Pretender descalificar su obra desde esta perspectiva es abrazar una postura simplista e ignorante. Es, en última instancia, replicar la apatía del estadounidense promedio que no muestra el más mínimo interés por comprender la alteridad. La incomprensión del "otro" no es una falla del artista, sino una limitación del observador.

Bad Bunny no busca la asimilación; se expresa desde su raíz. Su canto emana de Puerto Rico —o "Poltolico", para los más osados en la fonética regional—. Ante la crítica hacia su habla, cabe preguntarse: ¿quién posee la autoridad moral para dictar las normas de un idioma tan vasto? Ni el lingüista más versado podría abarcar todas las variantes del español.

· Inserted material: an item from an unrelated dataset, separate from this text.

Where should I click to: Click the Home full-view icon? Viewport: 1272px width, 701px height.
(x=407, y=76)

Así como los argentinos hablan argentino, los uruguayos, uruguayo, y los habitantes de Mérida su particular yucateco, Puerto Rico posee una identidad idiomática legítima. Que ciertas expresiones resulten crípticas para otros hispanohablantes no es un error de dicción, sino una manifestación de la riqueza cultural de nuestra lengua. La diferencia no es incorrección; es identidad.

Es comprensible que muchos se detengan en la superficie: el uso de frases que pueden leerse como misóginas o el enfoque en el perreo. Sin embargo, quedarse estancado en este primer nivel discursivo es un error de interpretación que ignora la ambición del espectáculo. El show del Super Bowl articula, al menos, tres niveles adicionales de complejidad simbólica que transforman el evento en una pieza de comunicación política y cultural de alto impacto.

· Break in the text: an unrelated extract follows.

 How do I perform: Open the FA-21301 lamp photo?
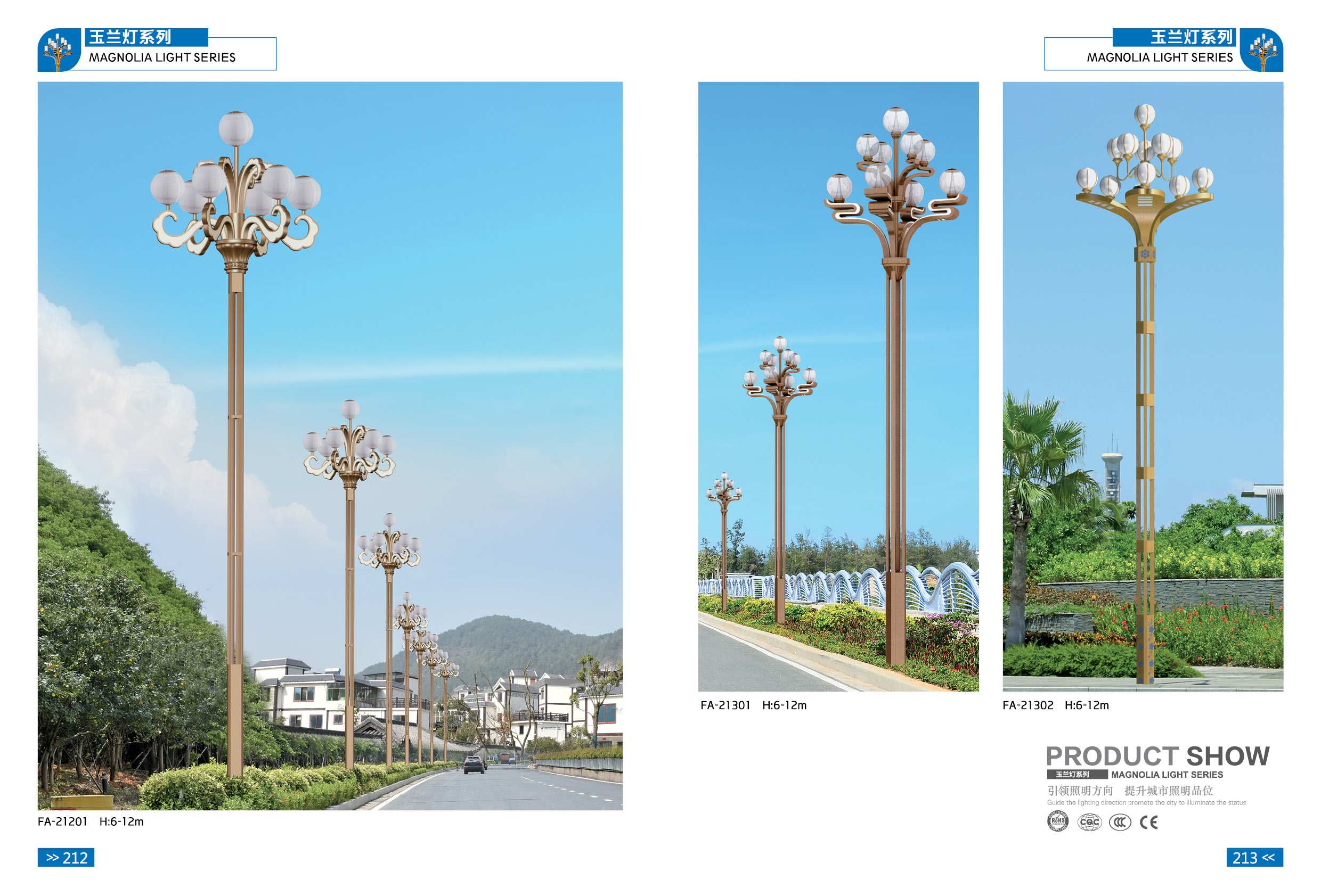click(838, 387)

Al adentrarnos en el segundo nivel de lectura, encontramos una narrativa visual meticulosamente diseñada. El espectáculo arranca con una declaración estética poderosa: el artista aparece vestido de blanco con prendas de la marca Zara. Esta elección es brillante: utiliza una firma de origen español, globalmente reconocida pero económicamente accesible. Al hacerlo, Bad Bunny reivindica lo latino como algo estético, relevante y, sobre todo, al alcance de la gente común, alejándose del lujo excluyente para abrazar una identidad compartida.

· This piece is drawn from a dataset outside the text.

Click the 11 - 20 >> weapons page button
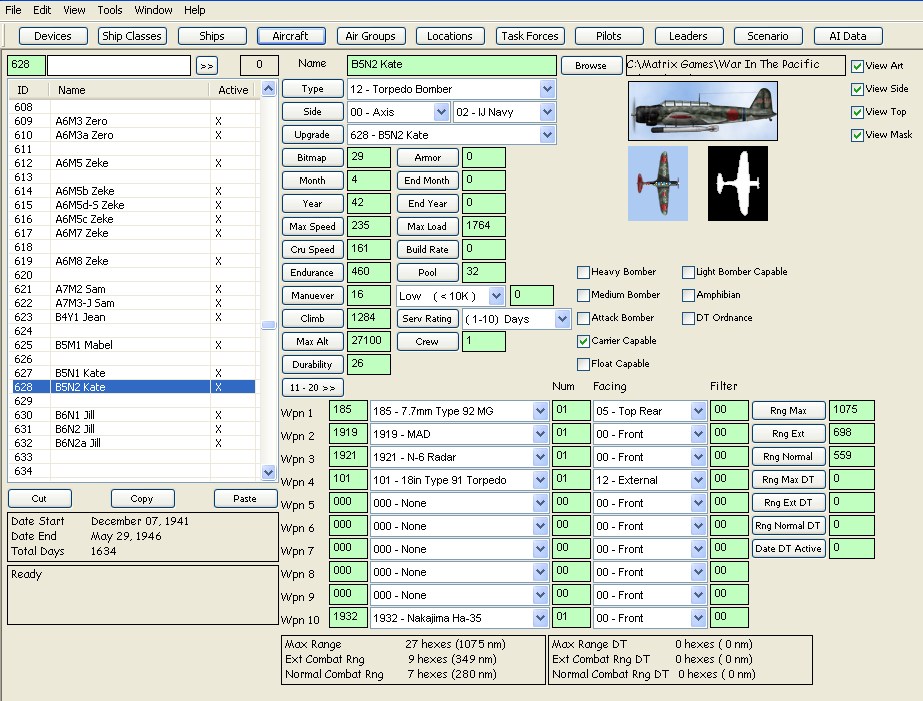923x701 pixels. 313,387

Esta narrativa visual se sostiene sobre tres pilares fundamentales que el artista utiliza para hacerse entender allí donde el idioma falla:

Primero, los valores generacionales, el respeto a los mayores se manifiesta en la interacción con una persona de la tercera edad, subrayando el lugar sagrado que ocupa la vejez y  nuestros padres en la estructura familiar latina.

Como segundo elemento la cotidianeidad gastronómica, la alusión a la comida callejera no es folclore vacío; es una reivindicación de una cultura culinaria que, en complejidad y sabor, supera con creces la oferta promedio estadounidense.

Por último, la competitividad y orgullo, en ese sentido, el boxeo se presenta como el escenario de las rivalidades regionales, pero también como el espacio donde el talento latino ha dejado en la lona a sus rivales de Estados Unidos en múltiples ocasiones —se los dejo de tarea—.

El tercer nivel, el más profundo, aborda la supervivencia y la política. El uso del oro en el show no es un despliegue de vanidad, sino una metáfora de las economías emergentes. Bad Bunny articula una crítica frontal a la extracción de riqueza que el primer mundo ejerce sobre Latinoamérica. Es un mensaje político sobre la realidad de la persona promedio que se ve obligada a empeñar su futuro para sobrevivir el día a día en un sistema económico desestabilizador.

Esta carga simbólica se refuerza con la imagen del niño que recibe un Grammy frente a un televisor. No es un detalle menor: representa la legitimación de los sueños y la esperanza de que la inspiración puede transformar la realidad de cualquier joven, independientemente de su origen.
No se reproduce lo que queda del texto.